The vertical surfaces of cities are archives of urban identities, and contested terrains of occupation and visibility. They provide a location for numerous signs, markings and inscriptions, whose visual, material and territorial dynamic is under permanent negotiation. My thesis takes as its subject this dynamic between urban surfaces and inscriptions, to understand their spatial politics and their impact on urban cultures.

This thesis contributes to a critical understanding of urban culture and creative spatial production in the city, with a particular focus on the surfaces of the built environment. The thesis furthers academic scholarship on street art, graffiti and the right to the city by engaging with legal and semiotic methodologies to understand urban surfaces and inscriptions.

To begin with, this thesis includes detailed studies of graffiti, street art and other forms of surface inscriptions in London, based on a developing scholarship of graffiti and street art studies.
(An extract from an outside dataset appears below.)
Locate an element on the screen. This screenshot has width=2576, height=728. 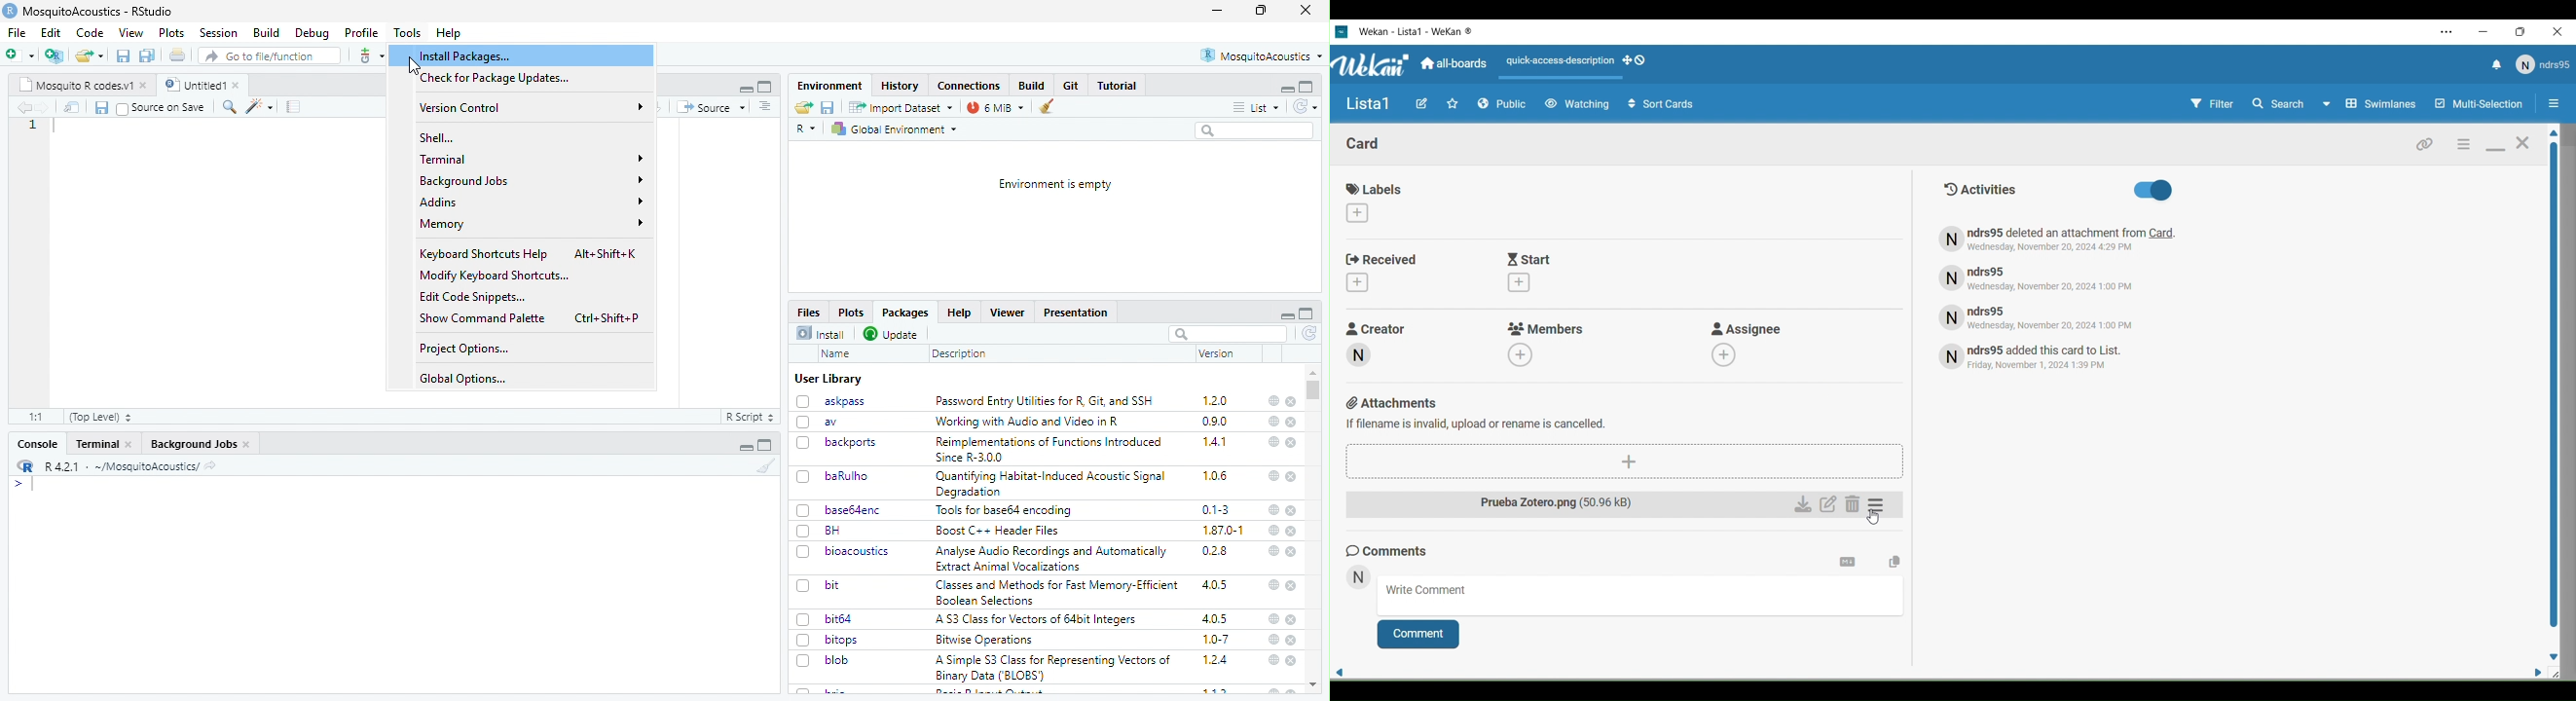
maiximize is located at coordinates (766, 445).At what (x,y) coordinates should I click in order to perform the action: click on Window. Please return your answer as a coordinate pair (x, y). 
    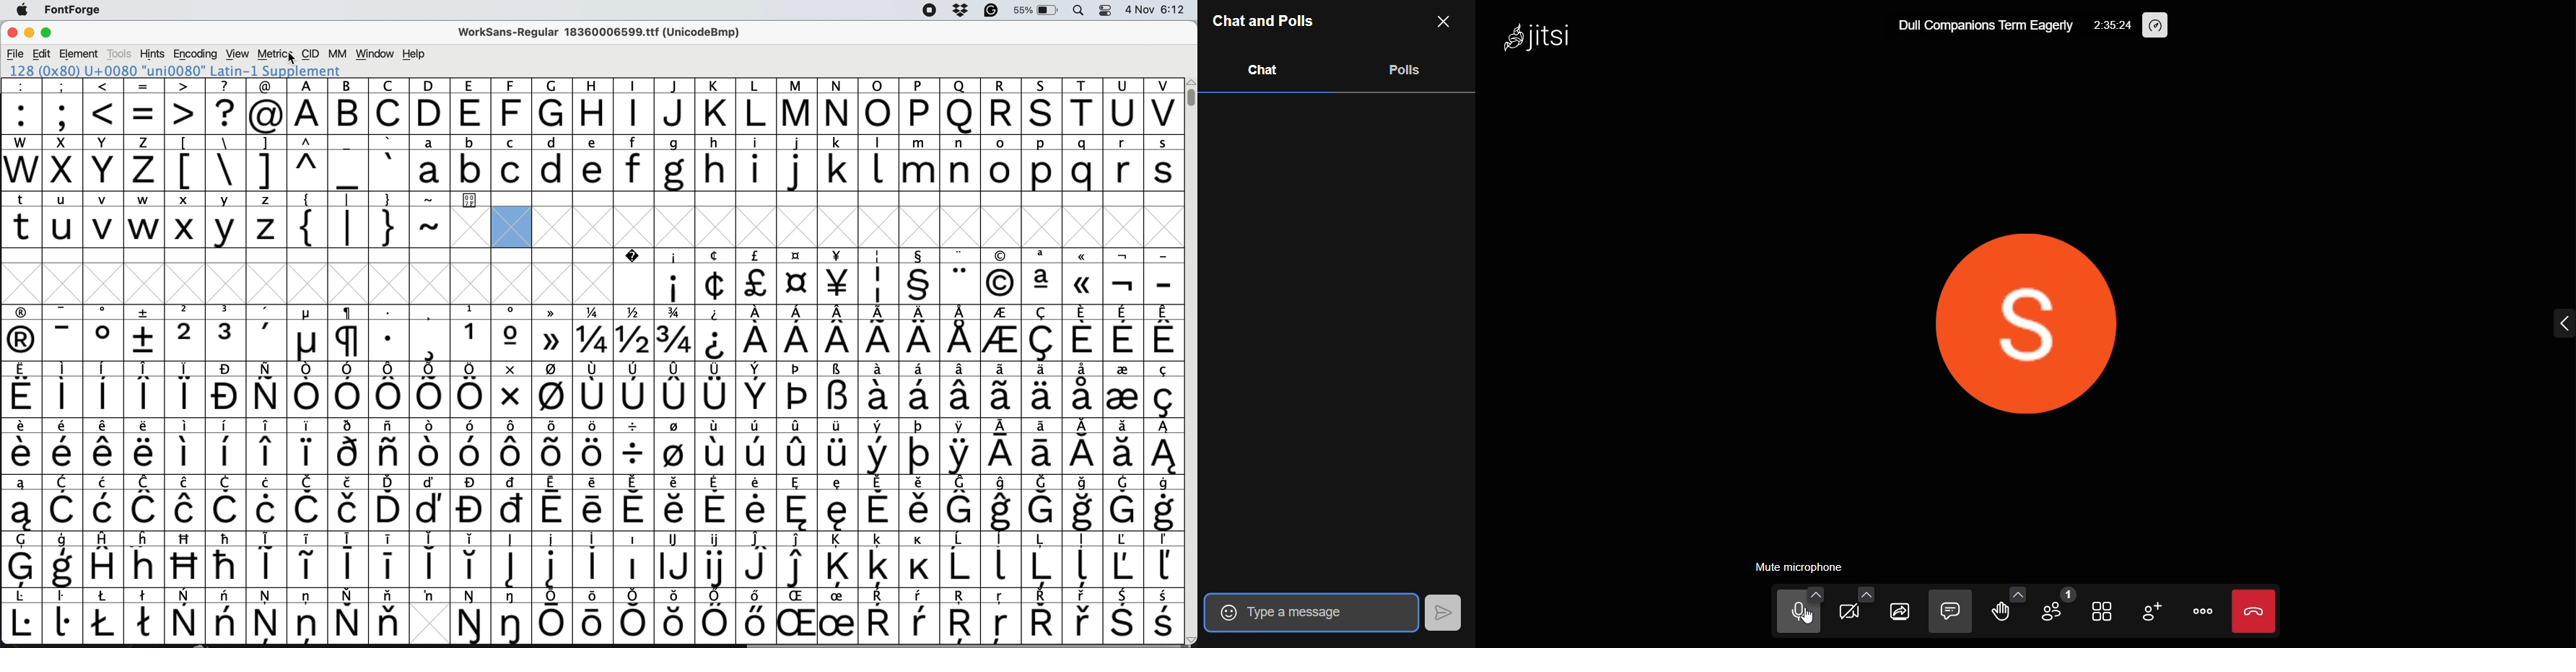
    Looking at the image, I should click on (376, 53).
The thesis advances this research field through three original directions of study: a detailed historical interpretation of the naming and management strategies of graffiti and street art; an ethnographic study of street art walking tours and their role in creative urban economies; and a comprehensive critical analysis of UK anti-graffiti legislation. This thesis is the latest addition in a series of studies which use graffiti to interpret contemporary urban identities and politics.

Furthermore, the thesis puts forward surface studies as a new field of urban spatial exploration, which could be developed beyond the geographic and conceptual scope of the present study. Surface studies could be used to examine a variety of urban communications in multiple geographic settings, and to further account for the visual, material and political dimensions of city surfaces and inscriptions.

Finally, this thesis has consolidated some methodological approaches which will be useful for the production of urban scholarship in a number of other disciplines, among which visual culture, legal geography, urban semiotics and heritage studies. Specifically, the methods of repeat photography and surface semiotics could be applied to various built environment research at an international scale, including practice-led projects by architects, artists, planners and activists working on urban territories and patterns of spatial production and occupation.

The thesis is a contribution to urban studies, street art and graffiti studies, and a foundational step towards establishing a field of surface studies. Based on a close analysis of city surfaces and inscriptions, the main argument of the project is that urban surfaces are spaces of collective political production and agency, and are key sites for the exploration of urgent notions such as the right to the city and the urban commons.

Overall, I envision the project as a contribution to further research into the visual, material and political dimensions of urban surfaces and inscriptions, and a reassessment of surface spaces as radically political loci where a communally debated urban model can be pursued.